While trustees will not publicly discuss Parker’s ouster, they privately say the decision appears to be permanent and cite a list of complaints that prompted their action.


Parker missed work, they said, and was inaccessible to trustees, who didn’t have the schools chief’s unlisted home phone number. He tried to run the district without consulting the five-member policy-making board, some said. And morale was so low that key employees thought of abandoning the district.

Parker could not be reached for comment Tuesday.

But Bathen said Parker has hired a lawyer, although he said he could not disclose his name. “I have been contacted by Parker’s legal counsel and have talked extensively with him,” Bathen said.

In his discussions with trustees, Bathen also advised the board about whether to release Ruth Lander--whom Parker recruited to head personnel services--from her $88,500-a-year post. An assistant superintendent in the Murrieta Valley Unified School District--Parker’s previous employer--Lander was scheduled to start work in Simi Valley in July.

After her mentor’s ouster, Lander asked acting Simi Valley Supt. Susan Parks to be released from her contract.

“I was called by Susan Parks on behalf of the board, and she told me that I was certainly welcome, wanted and needed in Simi, but if I felt uncomfortable then everyone would understand,” Lander said Tuesday.


The board unanimously agreed Tuesday night, allowing Lander to get out of her contract.

“We want happy employees,” Walker said.

In her stead, trustees picked Cary Dritz to head the district’s personnel office beginning next month.

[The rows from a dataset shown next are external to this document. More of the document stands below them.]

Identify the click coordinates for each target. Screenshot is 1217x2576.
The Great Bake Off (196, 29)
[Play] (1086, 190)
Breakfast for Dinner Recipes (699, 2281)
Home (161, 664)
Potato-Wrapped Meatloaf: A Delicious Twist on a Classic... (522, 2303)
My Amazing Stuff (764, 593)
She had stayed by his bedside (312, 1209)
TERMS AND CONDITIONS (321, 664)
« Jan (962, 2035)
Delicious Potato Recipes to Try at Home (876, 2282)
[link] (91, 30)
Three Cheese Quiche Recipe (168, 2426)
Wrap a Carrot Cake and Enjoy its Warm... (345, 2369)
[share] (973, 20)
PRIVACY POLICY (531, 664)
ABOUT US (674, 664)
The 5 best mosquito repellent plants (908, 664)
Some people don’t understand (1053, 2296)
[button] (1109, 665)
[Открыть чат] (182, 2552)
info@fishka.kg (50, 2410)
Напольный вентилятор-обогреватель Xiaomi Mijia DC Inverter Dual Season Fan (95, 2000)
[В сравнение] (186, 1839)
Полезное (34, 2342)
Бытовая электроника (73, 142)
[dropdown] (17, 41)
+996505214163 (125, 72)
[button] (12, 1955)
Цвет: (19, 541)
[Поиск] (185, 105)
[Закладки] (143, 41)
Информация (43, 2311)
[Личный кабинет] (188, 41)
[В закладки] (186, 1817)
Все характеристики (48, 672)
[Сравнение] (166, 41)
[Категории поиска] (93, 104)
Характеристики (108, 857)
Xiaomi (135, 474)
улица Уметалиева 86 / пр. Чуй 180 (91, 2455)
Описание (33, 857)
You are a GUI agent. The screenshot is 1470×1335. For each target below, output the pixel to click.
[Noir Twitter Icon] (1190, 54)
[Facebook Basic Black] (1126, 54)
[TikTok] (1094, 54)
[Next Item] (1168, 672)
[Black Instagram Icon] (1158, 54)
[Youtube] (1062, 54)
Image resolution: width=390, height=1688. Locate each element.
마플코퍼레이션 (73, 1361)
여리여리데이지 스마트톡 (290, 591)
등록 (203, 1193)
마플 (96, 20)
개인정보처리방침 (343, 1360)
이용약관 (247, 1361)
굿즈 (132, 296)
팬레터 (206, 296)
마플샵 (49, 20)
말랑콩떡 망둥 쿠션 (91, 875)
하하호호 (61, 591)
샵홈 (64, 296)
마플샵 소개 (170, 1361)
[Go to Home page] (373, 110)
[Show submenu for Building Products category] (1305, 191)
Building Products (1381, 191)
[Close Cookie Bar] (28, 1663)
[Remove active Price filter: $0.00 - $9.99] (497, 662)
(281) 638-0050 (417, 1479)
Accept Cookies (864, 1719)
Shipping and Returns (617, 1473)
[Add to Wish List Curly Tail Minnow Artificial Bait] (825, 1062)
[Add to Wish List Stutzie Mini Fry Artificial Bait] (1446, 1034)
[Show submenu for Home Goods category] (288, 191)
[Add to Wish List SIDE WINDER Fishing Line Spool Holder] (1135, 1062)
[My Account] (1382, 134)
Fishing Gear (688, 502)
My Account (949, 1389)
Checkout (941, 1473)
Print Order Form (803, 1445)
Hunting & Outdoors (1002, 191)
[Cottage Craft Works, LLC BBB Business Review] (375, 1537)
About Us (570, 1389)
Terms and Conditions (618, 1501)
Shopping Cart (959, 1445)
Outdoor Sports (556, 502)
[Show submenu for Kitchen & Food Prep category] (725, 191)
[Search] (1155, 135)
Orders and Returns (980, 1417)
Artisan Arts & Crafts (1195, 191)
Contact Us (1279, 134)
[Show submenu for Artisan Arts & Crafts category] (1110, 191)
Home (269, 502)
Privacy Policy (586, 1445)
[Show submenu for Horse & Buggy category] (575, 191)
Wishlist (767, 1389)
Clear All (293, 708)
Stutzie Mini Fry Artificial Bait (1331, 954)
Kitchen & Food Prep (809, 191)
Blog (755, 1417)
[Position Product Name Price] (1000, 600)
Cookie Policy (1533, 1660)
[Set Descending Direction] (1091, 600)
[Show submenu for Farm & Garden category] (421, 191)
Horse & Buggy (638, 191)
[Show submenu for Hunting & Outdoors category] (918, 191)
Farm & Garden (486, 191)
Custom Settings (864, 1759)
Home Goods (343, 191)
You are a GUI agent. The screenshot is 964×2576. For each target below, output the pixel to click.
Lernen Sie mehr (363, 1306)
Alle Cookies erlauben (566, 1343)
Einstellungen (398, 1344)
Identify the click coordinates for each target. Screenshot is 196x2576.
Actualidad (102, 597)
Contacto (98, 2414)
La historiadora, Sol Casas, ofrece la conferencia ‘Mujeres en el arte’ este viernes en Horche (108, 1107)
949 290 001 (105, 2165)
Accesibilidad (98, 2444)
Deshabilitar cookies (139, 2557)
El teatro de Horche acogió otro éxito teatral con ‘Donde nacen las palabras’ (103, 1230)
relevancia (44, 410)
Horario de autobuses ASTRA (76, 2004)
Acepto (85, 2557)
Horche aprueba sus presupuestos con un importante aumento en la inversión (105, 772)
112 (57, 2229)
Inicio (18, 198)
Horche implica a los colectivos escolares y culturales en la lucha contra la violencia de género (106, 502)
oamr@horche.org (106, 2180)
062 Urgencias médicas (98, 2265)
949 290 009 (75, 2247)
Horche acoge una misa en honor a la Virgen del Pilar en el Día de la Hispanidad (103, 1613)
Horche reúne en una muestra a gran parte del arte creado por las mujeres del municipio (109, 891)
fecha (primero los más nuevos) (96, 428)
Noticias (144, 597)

Dritz is now employed by the Ventura County superintendent of schools office as human resources director.

With one administrative vacancy filled, Simi Valley Unified--known in recent years for its quarrelsome board and administrative turnover--must still search for a schools chief.

Exactly who will lead the district through this staffing bog remains unclear. The heir-apparent to the superintendency, veteran administrator Parks, is scheduled to leave Simi Valley on July 1 to become Baldwin Park’s schools chief.


Parks restated Tuesday that she will not remain in Simi Valley.

“In no uncertain terms, I am absolutely, positively going to Baldwin Park on July 1,” she said. “June 19 is my last day of work in Simi.”


Recent weeks have brought little but trouble for the county’s largest school district, which educates 18,627 students.

A jury recently ruled that the district must pay $1.9 million to a young Simi Valley woman injured while crossing a street to get to school in 1989.

Also, two teachers were recently put on administrative leave for improper conduct toward students, according to a May 29 district memo.

In addition, the district has endured a year of personnel changes. A year ago, Supt. Mary Beth Wolford abruptly abandoned the district after several clashes with trustees. Robert Purvis, who preceded Wolford as the district’s chief, then returned on a temporary basis while the district hunted for Wolford’s permanent replacement.

That search ended in November when Parker, then chief of schools in Murrieta, accepted an offer to lead Simi Valley’s schools. He started in January.

When the single father of two grown children was hired, trustees touted him as a fiscal conservative and consensus builder who would bring stability to the tumultuous district.